和糴的繁榮是商品經濟發展的產物,唐初到北宋中期的和糴基本都是在國家的行政干預下進行的。吳賓指出,宋代的糧食買賣中,和糴的規模最大,就是官府在糧食市場上從商人或農民手中購買糧食,以供軍隊、官員及填補官倉,而其中軍糧使用量是最大的。[24]在豐年糧食價低時稍微加價或平價收購農民或地主的糧食,供給軍隊糧食需要或以備荒年不時之需。但這都是在政治清明、國力強大時和糴的做法,一旦國家政治腐敗、財政困難的時候,和糴實際上成為一種田賦附加稅,在田賦以外,官府低價或無償占有農民糧食的方式,加重了農民的負擔。

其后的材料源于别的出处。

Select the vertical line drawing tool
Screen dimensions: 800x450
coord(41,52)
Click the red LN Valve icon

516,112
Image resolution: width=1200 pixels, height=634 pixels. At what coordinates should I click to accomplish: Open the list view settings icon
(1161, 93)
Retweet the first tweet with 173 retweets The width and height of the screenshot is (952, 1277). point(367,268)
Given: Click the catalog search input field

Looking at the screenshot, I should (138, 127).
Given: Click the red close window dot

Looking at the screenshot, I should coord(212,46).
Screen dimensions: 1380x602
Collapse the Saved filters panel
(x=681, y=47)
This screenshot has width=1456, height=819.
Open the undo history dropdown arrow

國家田賦收入與國家實際消費往往存在一定差距,所以就需要國家以購買的方式來填補缺口。在國家購買糧食總數中,和糴占了絕大部分。如北宋治平年間,糧食總收入是約2694萬石,其中兩稅收入是約1807萬石、國家購買糧食數量是約887萬石,其中,兩稅征糧所占總收入的比例為67.08%,國家購買糧食所占總收入的比例為32.92%,其中第二部分主要是通過和糴的形式購買的糧食。[25]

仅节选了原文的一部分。